James Lawrence: I feel amazing now. Physically and mentally, I am 100% and training hard for my Ironman Cozumel in November as well as some bigger challenges for 2017. Looking back at the feat, I can now see why people said they thought it was impossible. That was definitely a special summer for all of us.

Gaël Couturier: Precisely, looking back, what are the mistakes you think you and your team may have done, if any?

James Lawrence: We made a lot of mistakes but we wouldn’t change anything. We learned a lot. Our route was ridiculous and this made it very hard on us but what good is a challenge without struggle? I would have hired more people to help may be, but at the time this was all we could afford. Very few people believed in us so it was hard to raise the capital. The perceived risk was just too great for lots of sponsors.


Gaël Couturier: If you could pick up one thing that you’ve learned from this whole experience, what would it be?

James Lawrence: Be flexible with you plans. Block out the negativity and surround yourself with the best team possible. With big projects, you’ll never make everyone happy, so be yourself and have fun with it all. After all, it is the memories and lessons learned that are the most valuable.

with Altra founder Golden Harper

Gaël Couturier: During your event, I know you got 3-4 hours of sleep a night, all with chaos in between. That’s not much and it’s amazing you managed to just keep going. What is it that you’ve learned regarding “sleep deprivation”?

James Lawrence: There is no way to prepare for this kind of deprivation… in fact I would have been foolish to try and ‘train’ for it bringing me closer to injury.

Gaël Couturier: I see. On the pure triathlon aspect of things, it looks like the swim was the most difficult part for you. Why was that?

James Lawrence: I tore my shoulder on day 6 in Nevada. This caused huge problems. Then I became so lean that the cold water affected me in a way we could not have anticipated.

"I don't want to be athlete of the year, I want to be father of the year."

Gaël Couturier: A lot of people want to do Ironman triathlons. Obviously training for one single Ironman is very different than training for 50 consecutive Ironman but what is it you’ve learned along the way that could benefit regular Ironman triathletes?

James Lawrence: Hire a coach. Take out the guesswork and let the professionals help you. People will often leave out strength training. I’ve been saying it for years: it is a strength and power sport. The theory of all out all the time is flawed. To someone who has decided to train for his first Ironman, I would recommend starting with shorter distances and gain experience. Allow your body to evolve and adapt over time. Most people jump right into Ironman and it is a mistake. They risk injuries and lessons not learned. Most can stumble through and Ironman underprepared, but what did they learn and what did they sacrifice? Take time and enjoy the journey. Exercise patience or all you’ll get is a suffer fest and a death march towards the finish line.
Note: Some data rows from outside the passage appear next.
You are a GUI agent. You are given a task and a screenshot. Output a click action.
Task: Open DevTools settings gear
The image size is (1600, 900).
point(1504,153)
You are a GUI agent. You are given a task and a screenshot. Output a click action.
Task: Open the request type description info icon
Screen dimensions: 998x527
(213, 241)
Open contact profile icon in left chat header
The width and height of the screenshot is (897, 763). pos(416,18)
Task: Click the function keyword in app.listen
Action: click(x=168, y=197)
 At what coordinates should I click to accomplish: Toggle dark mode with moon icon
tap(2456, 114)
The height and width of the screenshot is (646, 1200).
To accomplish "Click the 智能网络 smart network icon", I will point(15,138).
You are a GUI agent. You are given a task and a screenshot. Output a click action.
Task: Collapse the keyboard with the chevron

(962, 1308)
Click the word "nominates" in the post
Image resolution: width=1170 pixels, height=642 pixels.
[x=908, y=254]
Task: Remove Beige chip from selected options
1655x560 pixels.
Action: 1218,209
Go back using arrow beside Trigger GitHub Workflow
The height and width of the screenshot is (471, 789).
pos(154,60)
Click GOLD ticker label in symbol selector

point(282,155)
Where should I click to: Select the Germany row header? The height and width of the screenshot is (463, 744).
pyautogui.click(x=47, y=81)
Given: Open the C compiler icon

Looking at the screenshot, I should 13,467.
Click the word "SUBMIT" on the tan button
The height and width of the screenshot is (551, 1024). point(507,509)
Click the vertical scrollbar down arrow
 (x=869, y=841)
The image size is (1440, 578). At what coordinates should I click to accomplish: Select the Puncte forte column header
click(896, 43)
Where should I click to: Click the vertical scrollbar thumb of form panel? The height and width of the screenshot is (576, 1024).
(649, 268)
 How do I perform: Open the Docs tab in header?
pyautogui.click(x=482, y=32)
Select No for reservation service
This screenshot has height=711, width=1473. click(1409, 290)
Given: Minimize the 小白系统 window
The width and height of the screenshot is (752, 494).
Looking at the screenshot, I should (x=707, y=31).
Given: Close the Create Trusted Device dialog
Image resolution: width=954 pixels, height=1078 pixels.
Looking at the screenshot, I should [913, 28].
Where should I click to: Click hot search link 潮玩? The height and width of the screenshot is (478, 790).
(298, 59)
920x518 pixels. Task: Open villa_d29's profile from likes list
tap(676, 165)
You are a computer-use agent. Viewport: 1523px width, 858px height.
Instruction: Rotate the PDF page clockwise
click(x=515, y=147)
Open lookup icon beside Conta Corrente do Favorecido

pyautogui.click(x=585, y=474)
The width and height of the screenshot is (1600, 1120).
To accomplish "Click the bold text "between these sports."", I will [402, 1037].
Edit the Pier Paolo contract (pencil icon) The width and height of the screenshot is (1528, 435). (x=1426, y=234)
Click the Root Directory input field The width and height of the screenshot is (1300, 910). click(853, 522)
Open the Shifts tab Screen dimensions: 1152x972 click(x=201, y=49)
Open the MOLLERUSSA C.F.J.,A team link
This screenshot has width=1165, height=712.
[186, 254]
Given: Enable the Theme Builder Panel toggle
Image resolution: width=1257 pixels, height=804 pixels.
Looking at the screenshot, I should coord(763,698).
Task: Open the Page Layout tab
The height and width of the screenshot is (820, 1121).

“Most people are afraid but the reality is that there's a better you on the other side of fear. The biggest advise I can give to anybody is take the next step, get started, keep moving."

Gaël Couturier: The number of potential legitimate causes to fight is endless so why do you pick children obesity over another one?

James Lawrence: I have picked many charities over the years and won’t stop switching. They all deserve. The partnership with childhood obesity was a direct correlation with the age of my children. How much money did I raise for The Jamie Oliver Foundation? I do not know. The amount is hard to quantify. The ripple effect can’t be measured. I would imagine it is more than $100,000.

Gaël Couturier: You said your biggest asset is your family. You said your wife and kids are everything to you: your support, your biggest motivation and your inspiration. Do you think the ability to remain single-minded focus is the key to being a successful long distance endurance athlete?

James Lawrence: Single focused with motivation? No. You need a bag of ‘whys’. When one isn’t strong enough you can pull another out of your ‘bag’. Sometimes it’s dark enough you need more then one reason to keep pushing.

“People aim at perfection but that will lead people to failure every single time. Stop shooting for perfection."

Gaël Couturier: This was also of course a team effort. How did you picked up your crew? What would you recommend to look for in potential crewmembers?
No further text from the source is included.